Dan joins forces with a young girl named Abra (Kyliegh Curran, making an impressive film debut), who lives in another part of New Hampshire and who has gifts similar to his. Though if his extrasensory abilities shine, hers blaze like stadium lights. Her powers attract the attention of a predatory cabal known as the Knot, who travel the country in a caravan looking for psychically talented children to torture and kill. Their leader is Rose (Rebecca Ferguson), a blue-eyed seductress in a Babadook hat.

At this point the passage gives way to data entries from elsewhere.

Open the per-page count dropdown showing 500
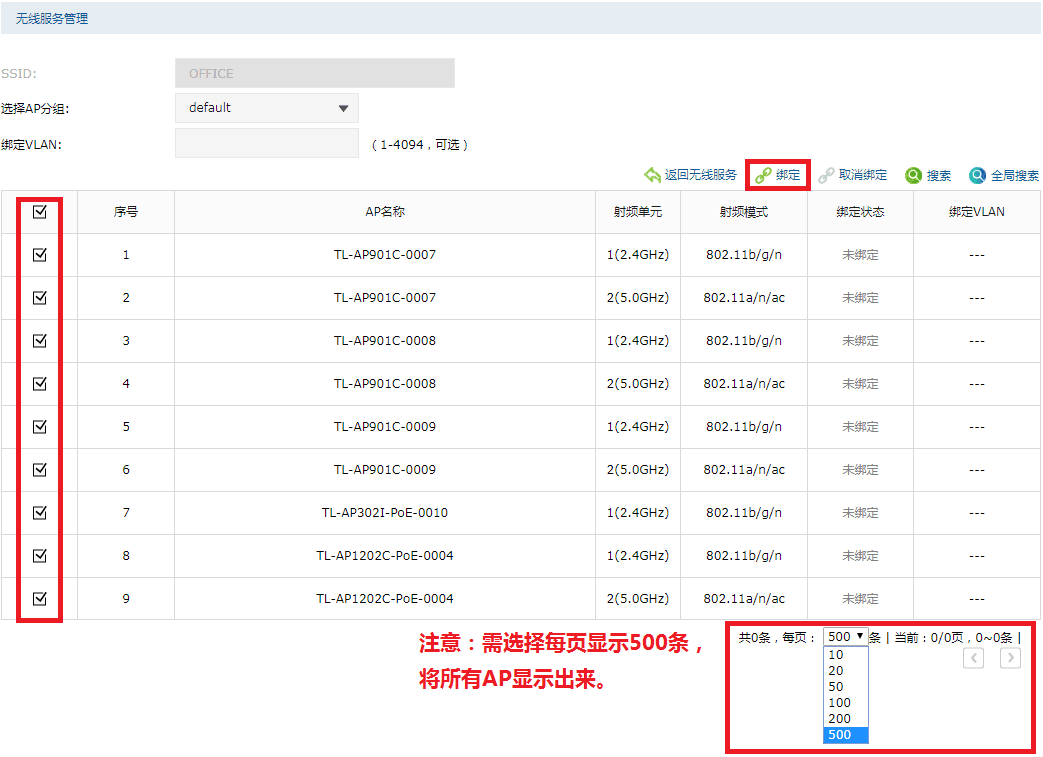The image size is (1043, 757). 845,636
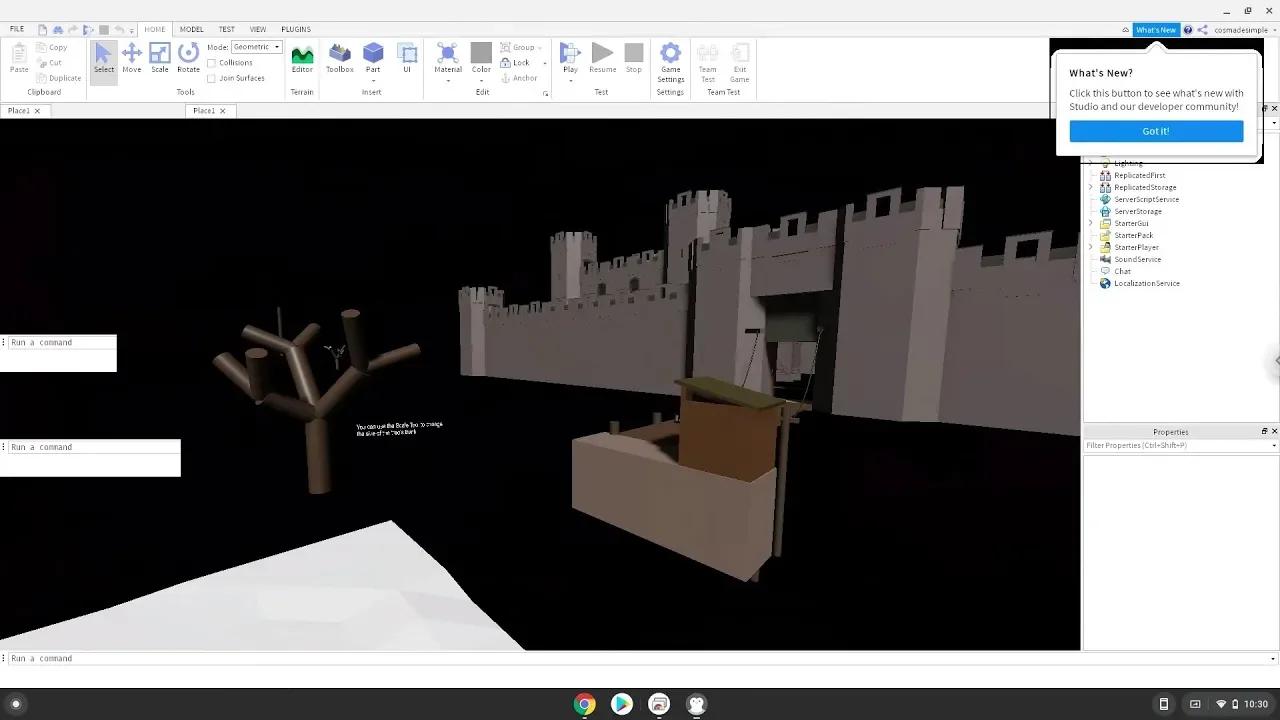Viewport: 1280px width, 720px height.
Task: Enable Join Surfaces
Action: click(x=213, y=77)
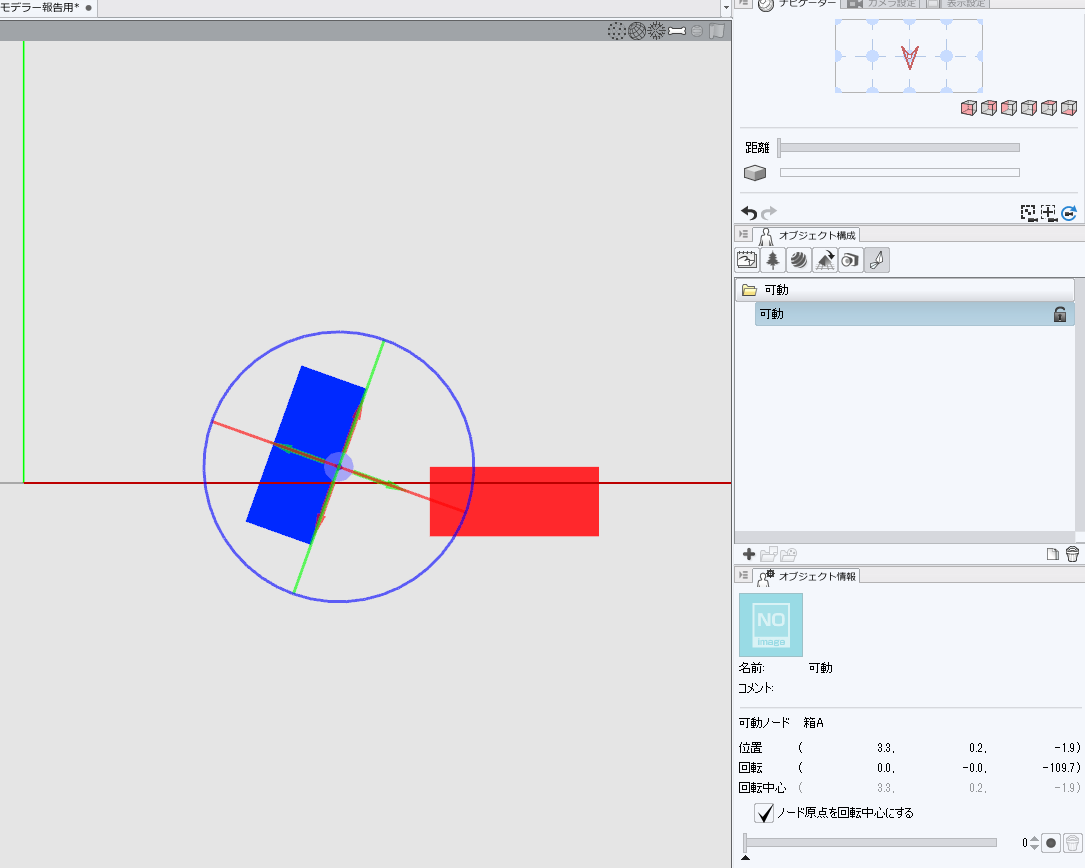Click the blue reset camera icon
This screenshot has height=868, width=1085.
point(1069,213)
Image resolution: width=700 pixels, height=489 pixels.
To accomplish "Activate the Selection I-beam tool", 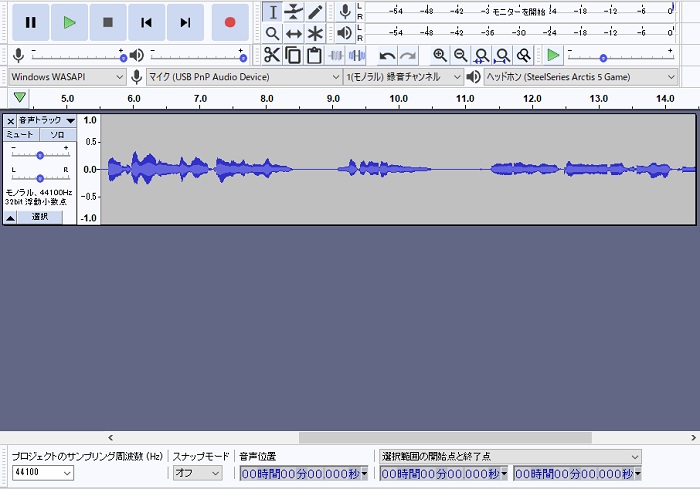I will 271,12.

The Knot feeds on steam, which is the soul energy (or something) that escapes from shiners in their death throes. Sometimes, as in the case of a sullen teenager (Emily Alyn Lind), the Knot recruits youngsters instead of devouring them. It’s not clear what they plan to do with Abra, but she and Dan fight back using wild mental tricks which Flanagan conveys by means of mostly pedestrian, occasionally surprising special effects.
Doctor Sleep is a not a Stephen-King-scares-the-pants-off-you kind of movie. It’s a Stephen-King-invites-you-to-ponder-the-nature-of-evil kind of movie. (It managed to be both; It Chapter Two failed to be either.) There are some bad sections — the gratuitously sadistic rendering of a Knot victim’s fate — and some not-bad ones. Nothing that will keep you awake at night, but you probably won’t fall asleep in the middle either.